Although kangaroo rats presumably cause size-selective seed predation and extensive soil disturbance wherever they are abundant, the kind and magnitude of changes reported here would probably not be duplicated if kangaroo rates were removed from different kinds of desert habitats. Our experimental site is near the zone of natural transition from desert to grassland, so that certain abiotic conditions or the presence or absence of keystone species can cause a shift between alternative vegetation types. Elsewhere in the southwestern United States grazing by domestic livestock is known to cause degradation of arid grasslands to desert shrubland [10]. At our site, however, the effects on vegetation of the exclusion of kangaroo rats in combination with livestock exclusion were much greater than those produced by the exclusion of cattle and horses alone. Grazing livestock were excluded from our entire 20-ha site since 1977, but no significant change in vegetation has yet been detected across the fenceline [11].

In the present case the "keystone"organism where removal caused large changes in ecosystem structure and dynamics was not a single species, but a guild of three taxonomically related and ecologically similar kangaroo rat species. Removal of the largest and behaviourally dominant of these (D. spectabilis) had significant effects on the abundance and distribution of other desert rodents [4,12], but it required the removal of all three species to cause wholesale changes in vegetation. On the other hand, the eight common and several rare species of desert rodents that remained after kangaroo rats had been removed clearly did not play the same keystone role and were not able to prevent the conversion of desert to grassland.

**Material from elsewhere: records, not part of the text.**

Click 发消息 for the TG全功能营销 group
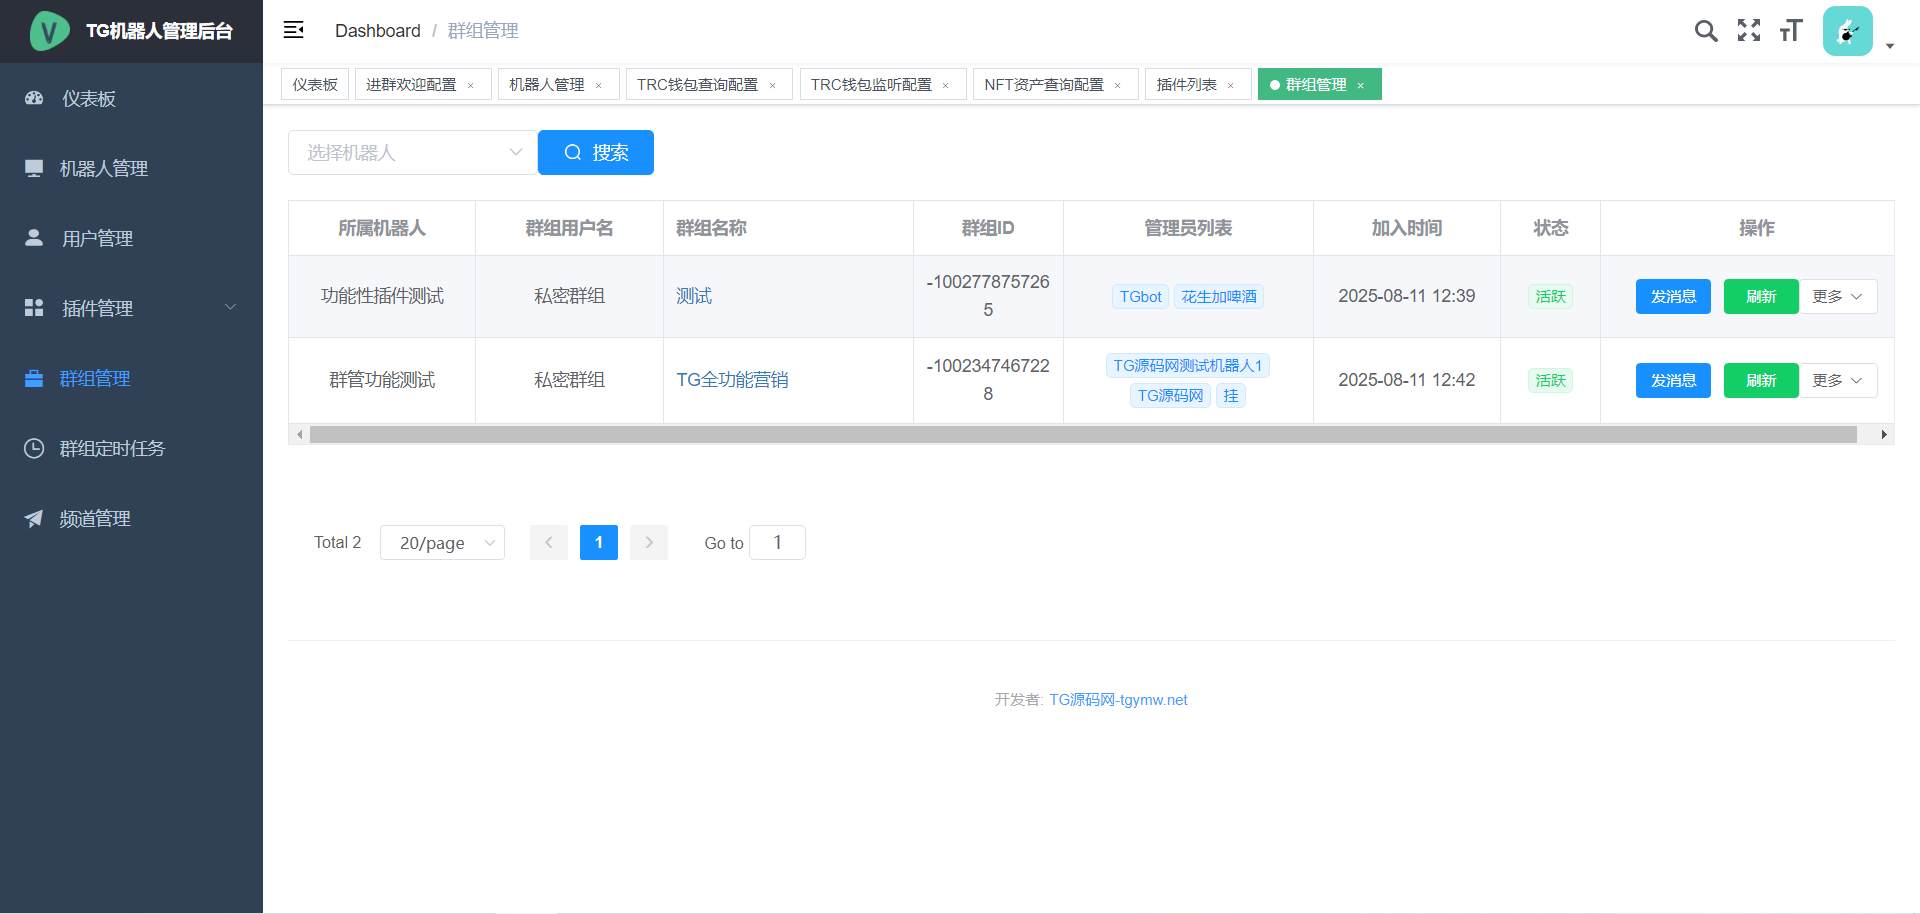 (x=1673, y=381)
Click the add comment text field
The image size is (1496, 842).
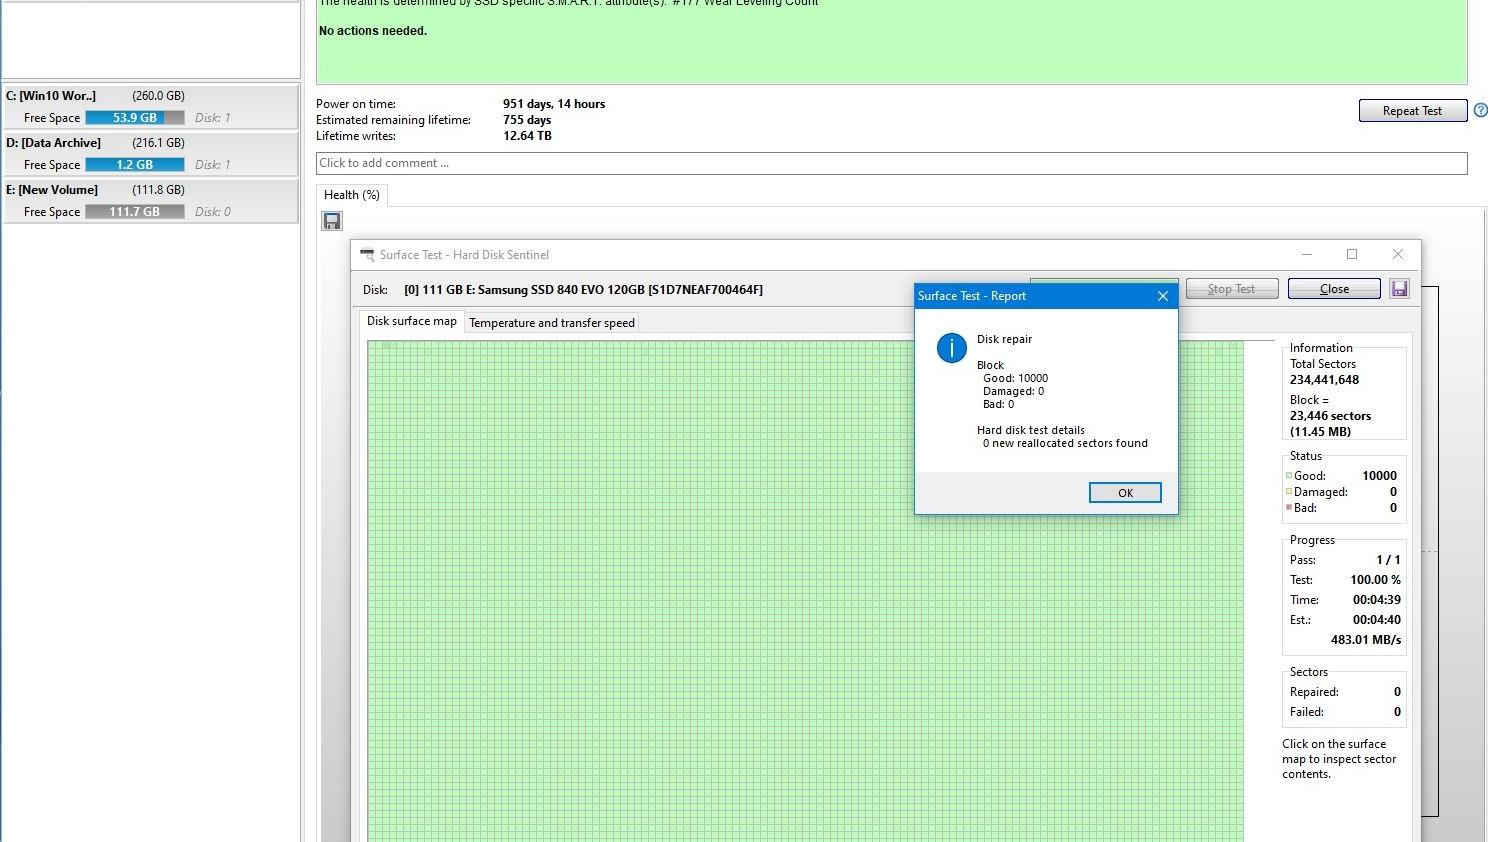click(890, 163)
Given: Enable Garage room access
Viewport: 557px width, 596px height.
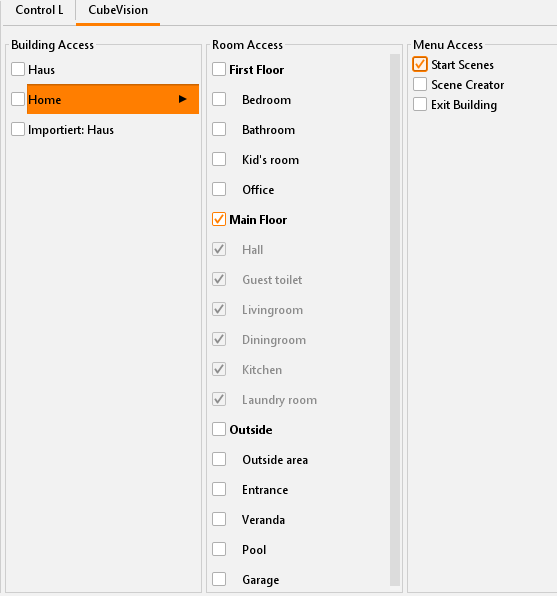Looking at the screenshot, I should coord(219,579).
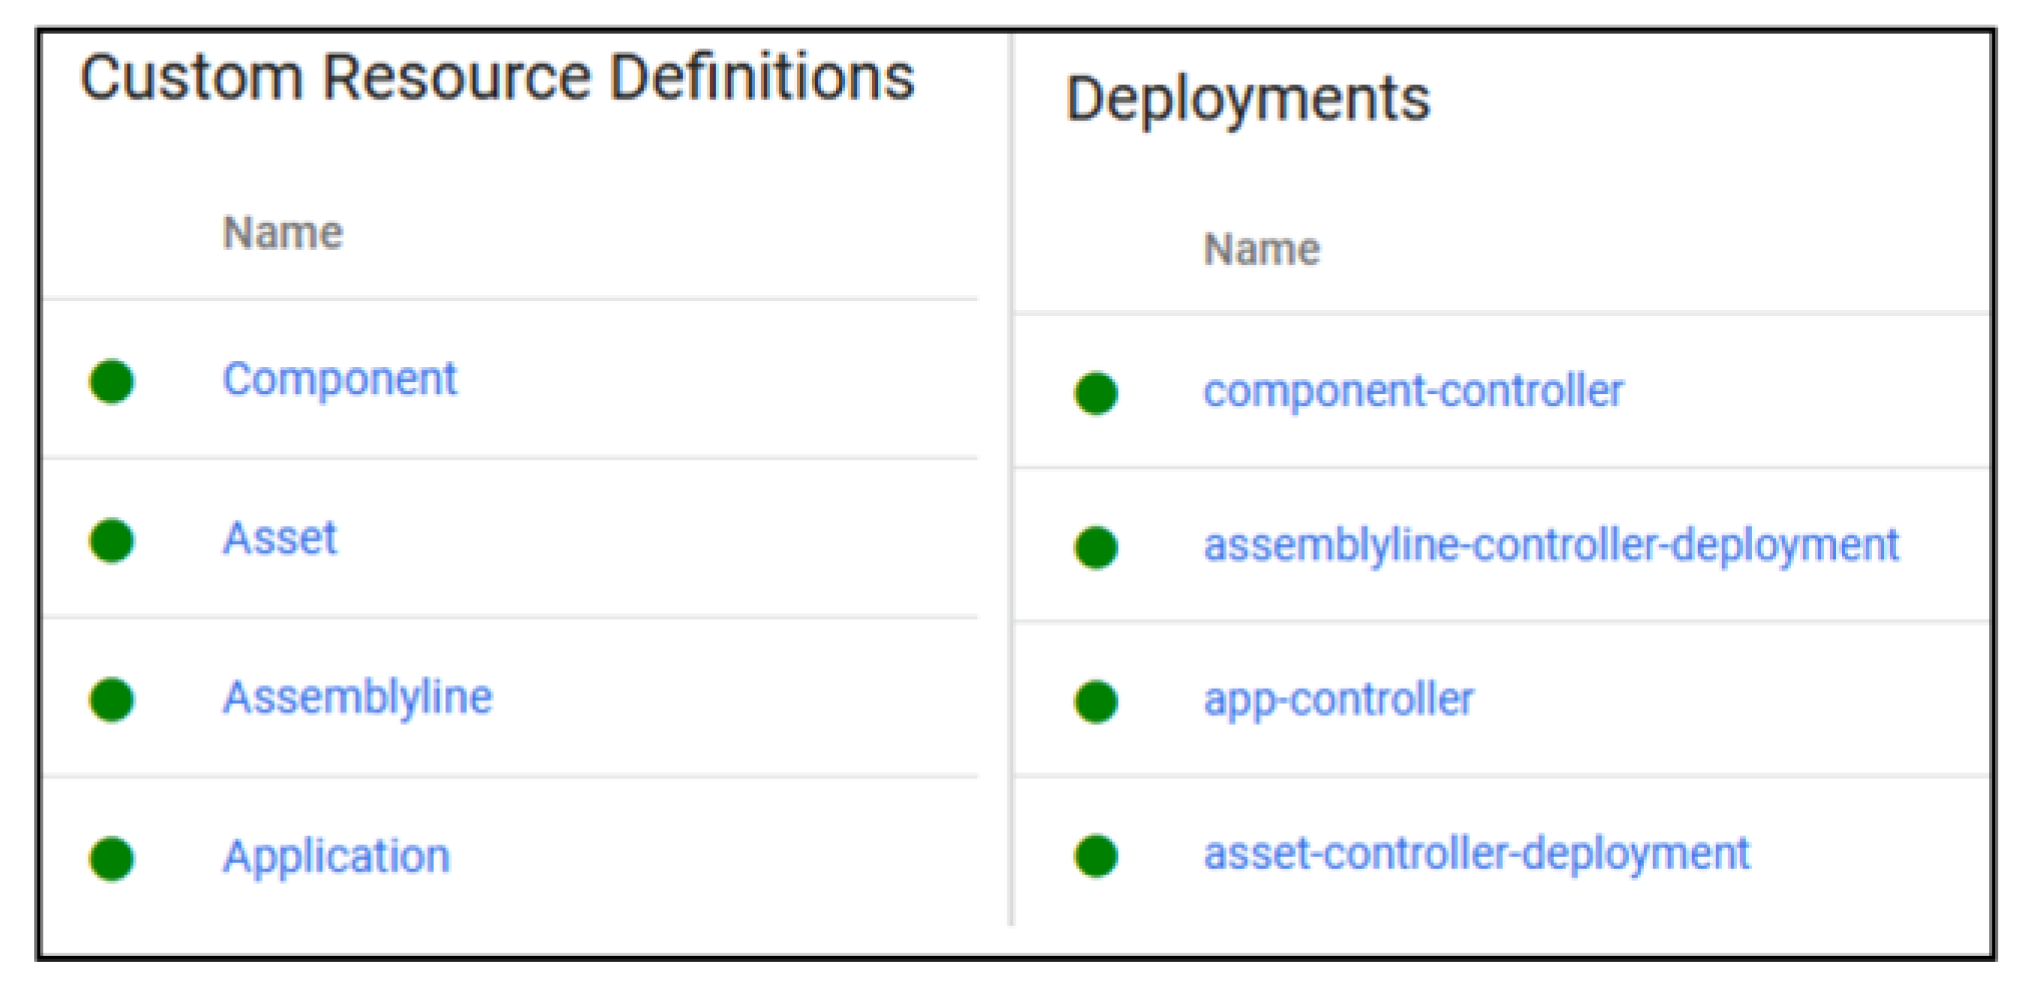Open the Application custom resource definition

[x=336, y=857]
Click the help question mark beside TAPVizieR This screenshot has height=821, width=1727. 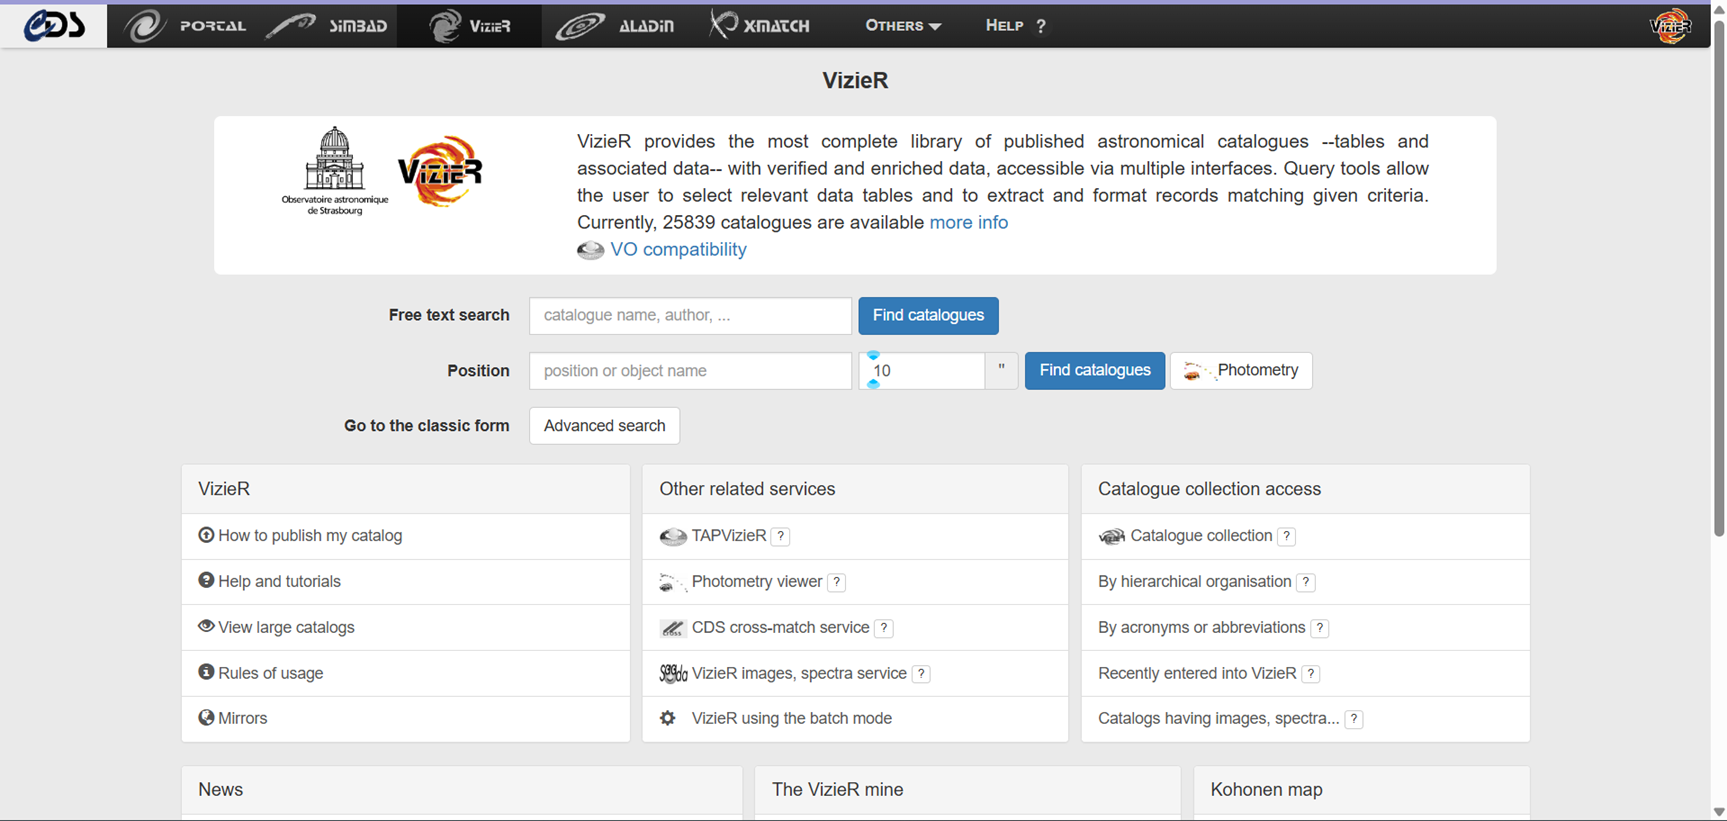point(781,537)
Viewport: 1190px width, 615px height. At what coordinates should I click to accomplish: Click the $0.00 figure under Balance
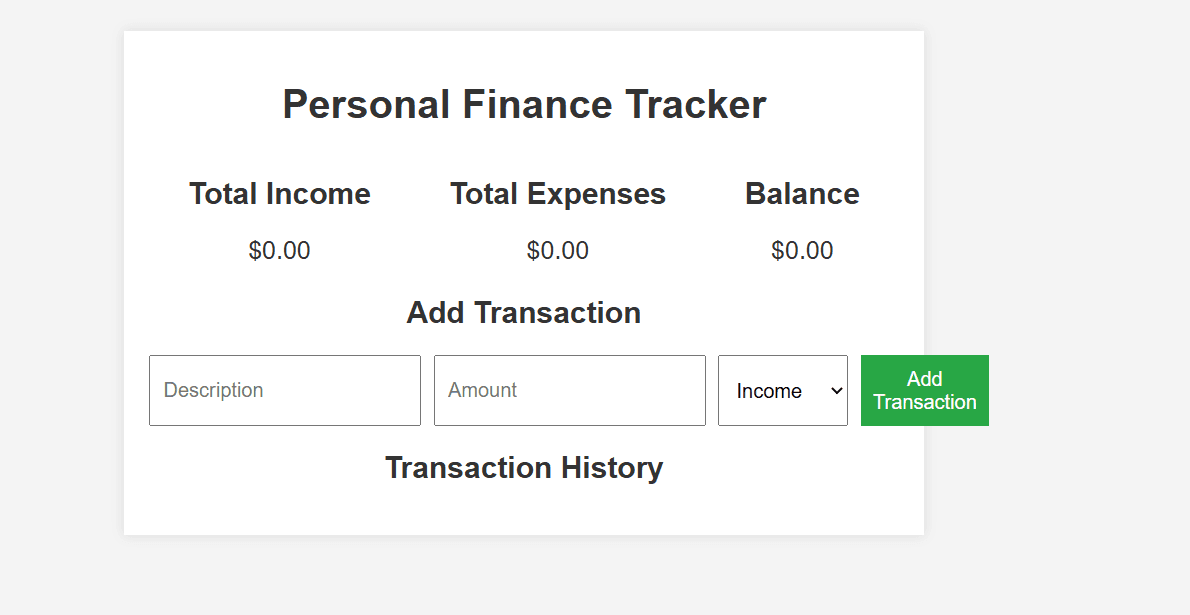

Twenty-five years after the concept of "keystone species" was first introduced, examples have been found in a number of taxonomic groups and habitat types [1,3]. It remains, however, to develop a general conceptual framework that will predict which kinds of organisms play key roles in different kinds of ecosystems. Native species are increasingly being eliminated from local habitats and large regions as a result of human activities. It is critical to develop a theoretical basis for assessing the effects of these species on ecosystems so that, if extirpation of keystone organisms cannot be avoided, their roles can be replaced by other native or exotic species or by active ecosystem management.